YOUR GOAL:
According to the scene reconstruction assignment, which algorithm should be used to estimate the fundamental matrix between the two views?

Task:
To reconstruct the sparse structure of a scene from two given images of it.
Steps:
-
Feature extraction and matching: Detect interest points in both the images, extract descriptors (using SIFT/SURF) for each of them, and match them to form two corresponding sets. Existing library implementations such as this one can be used for this step.
-
Motion estimation: From the two sets of corresponding points, estimate the fundamental matrix between the two views using the normalized eight-point algorithm. Implement the algorithm within a RANSAC scheme to take care of outliers from the previous step. Remember to normalize the image points and then to 'de-normalize' the estimated fundamental matrix. Use T = [1.44/d, 0, -1.44/d * mu(0); 0, 1.44/d, -1.44/d * mu(1); 0, 0, 1] where d is the mean distance of all the image points from the origin, and mu is the mean of all the points. Then convert the fundamental matrix into an essential matrix by using the provided calibration matrix and decompose it into relative R, Sb using any existing implementation. (Hartley & Zisserman's method). A Matlab implementation of the decomposition is also provided.
-
Triangulation: Once the relative motion (orientation) has been estimated, implement linear triangulation to estimate the 3d position of each corresponding point.
Files:
The accompanying files can be found here. Matlab (with the computer vision toolbox) is recommended for this assignment since it is easier to get started with.
Deliverables:
- The estimated F-matrix, R, and t.
- A 3d plot of the reconstructed scene with the two views represented by pyramids (which you used in the previous assignments).
- Code files, written in a modular way and with meaningful comments.
Email your results to [email protected] and [email protected].
Deadline:
Wednesday, the 29th.

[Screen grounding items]
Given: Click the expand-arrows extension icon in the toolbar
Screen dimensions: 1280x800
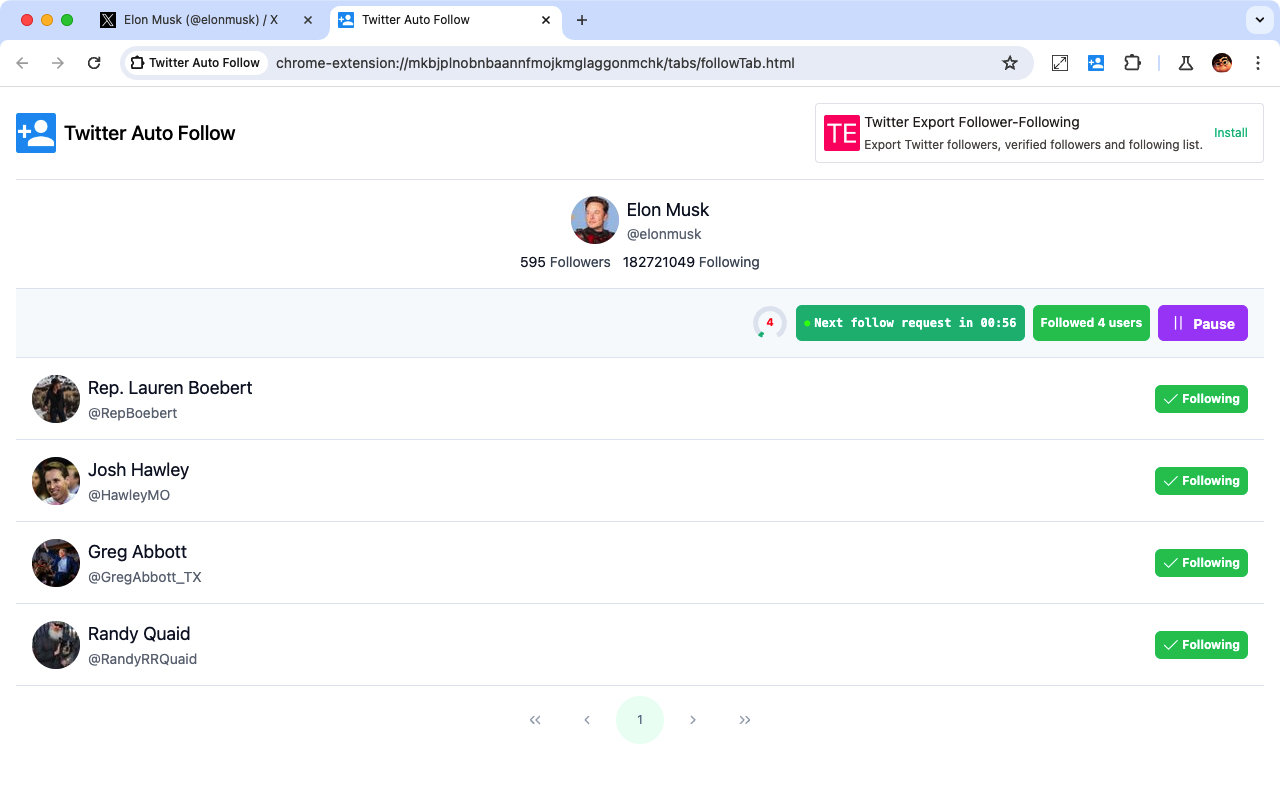Looking at the screenshot, I should tap(1060, 63).
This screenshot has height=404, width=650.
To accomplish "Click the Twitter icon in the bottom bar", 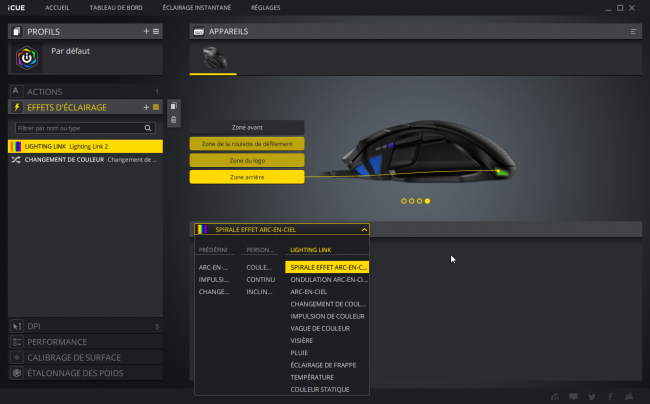I will (x=592, y=397).
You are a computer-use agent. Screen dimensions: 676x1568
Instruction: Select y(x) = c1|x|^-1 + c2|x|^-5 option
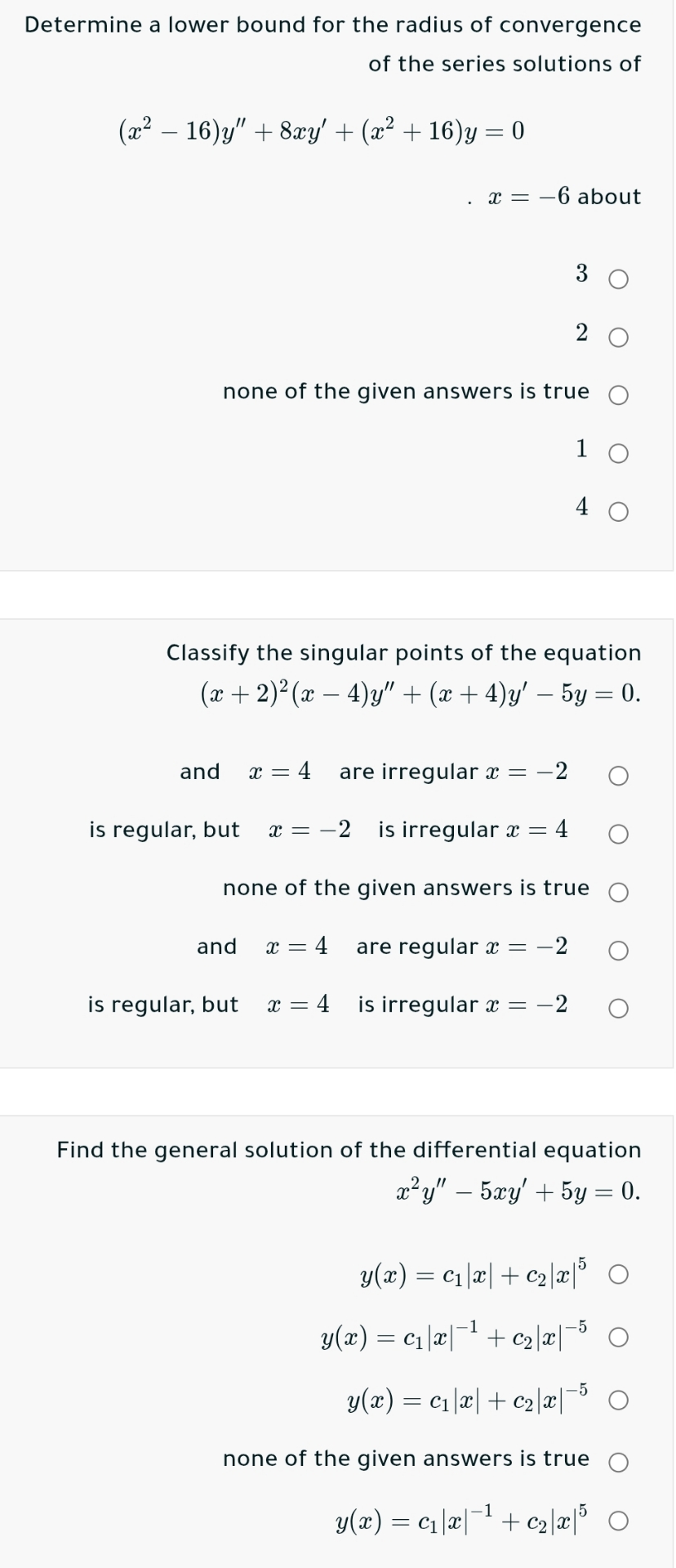(x=618, y=1335)
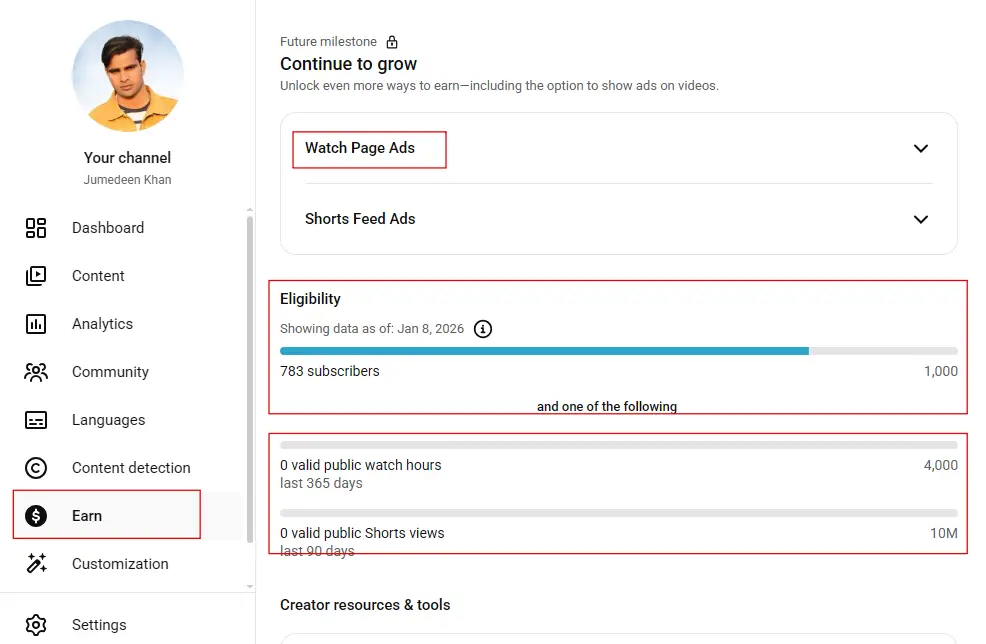Click the info icon beside eligibility date
The height and width of the screenshot is (644, 986).
pyautogui.click(x=483, y=329)
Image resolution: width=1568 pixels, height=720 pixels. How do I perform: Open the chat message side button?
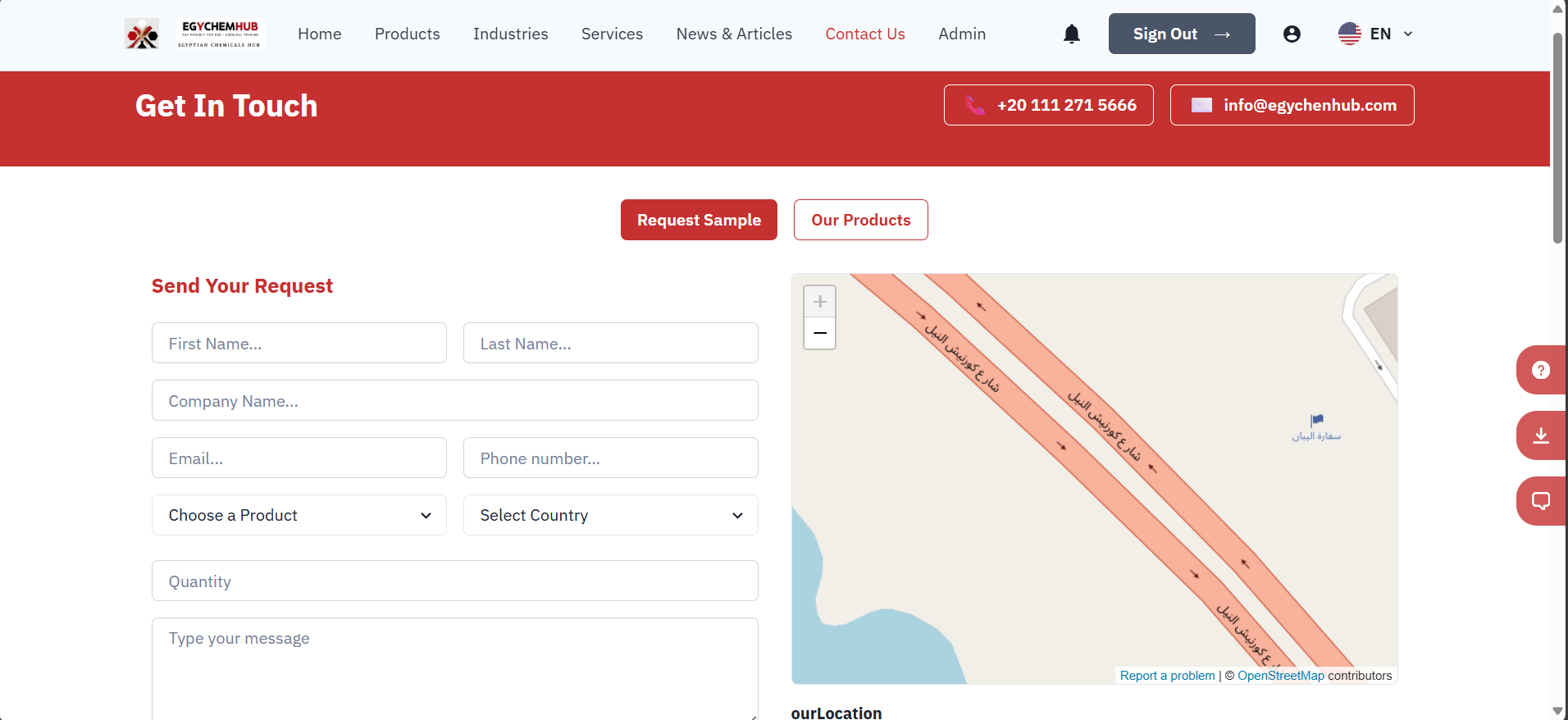coord(1540,501)
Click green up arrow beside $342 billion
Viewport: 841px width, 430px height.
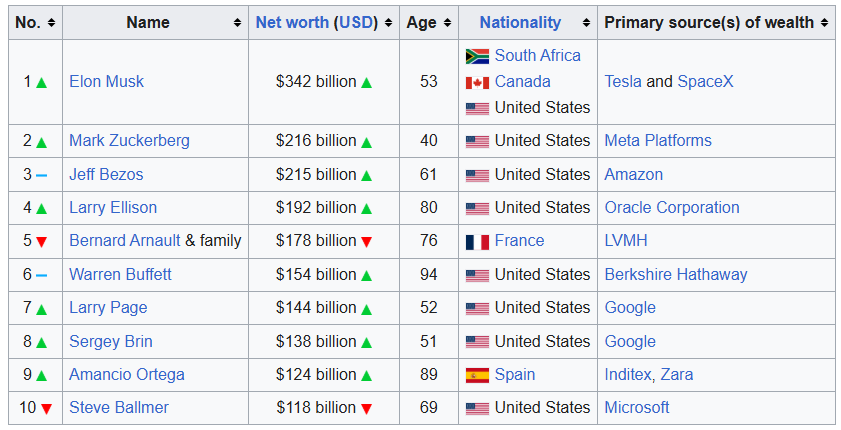[x=367, y=82]
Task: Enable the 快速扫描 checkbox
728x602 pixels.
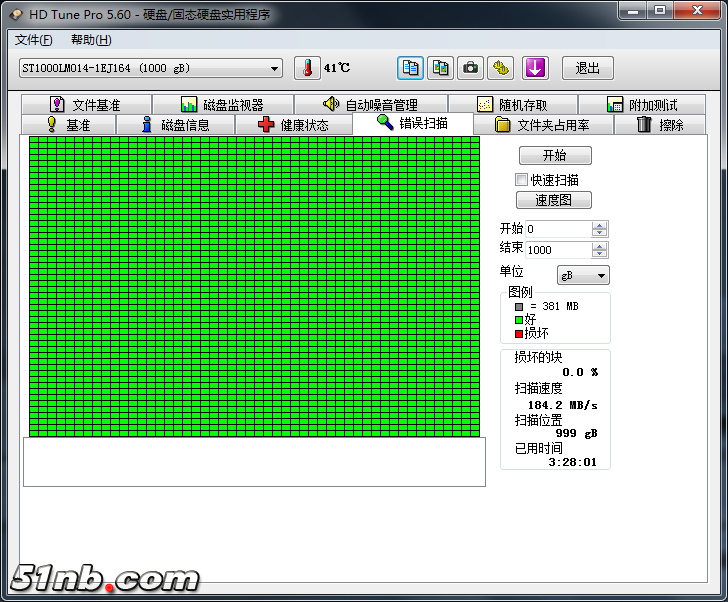Action: [521, 180]
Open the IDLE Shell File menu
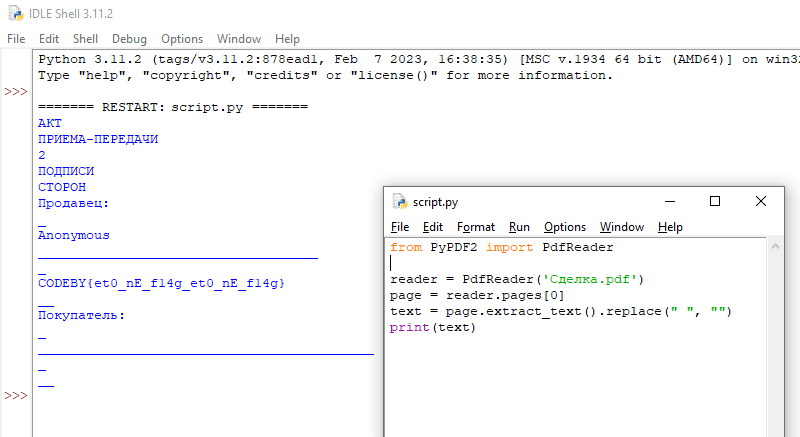800x437 pixels. point(16,39)
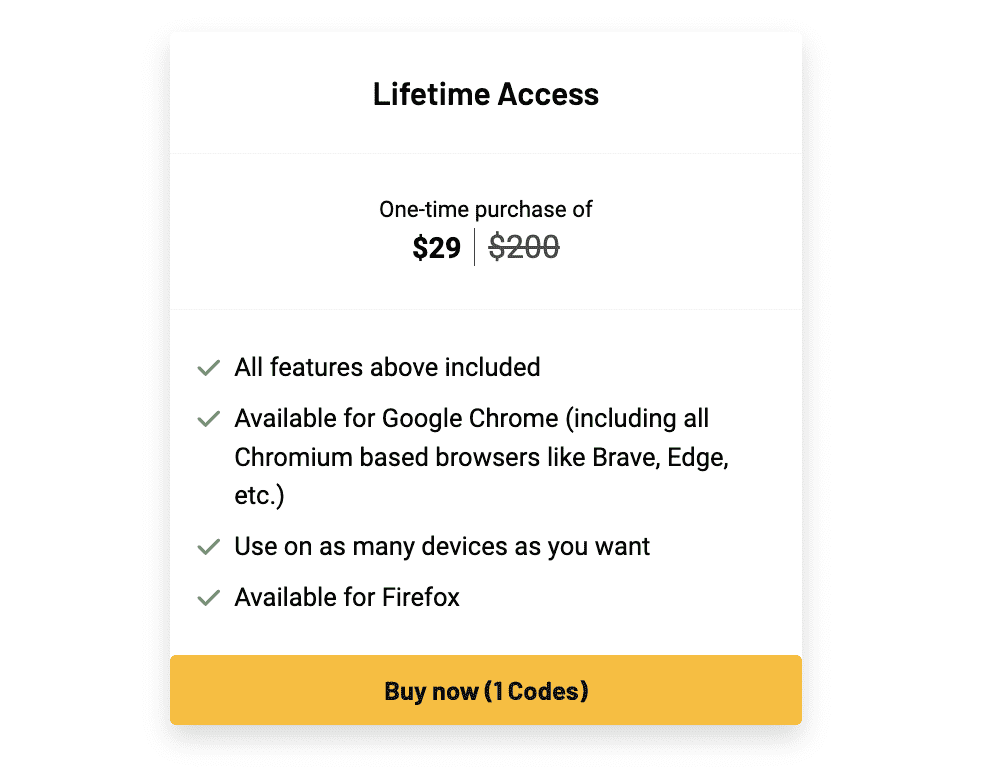The height and width of the screenshot is (776, 986).
Task: Click the "etc.)" text ending the Chrome feature
Action: (259, 496)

TASK SOLUTION:
The normalized eight-point algorithm, implemented within a RANSAC scheme.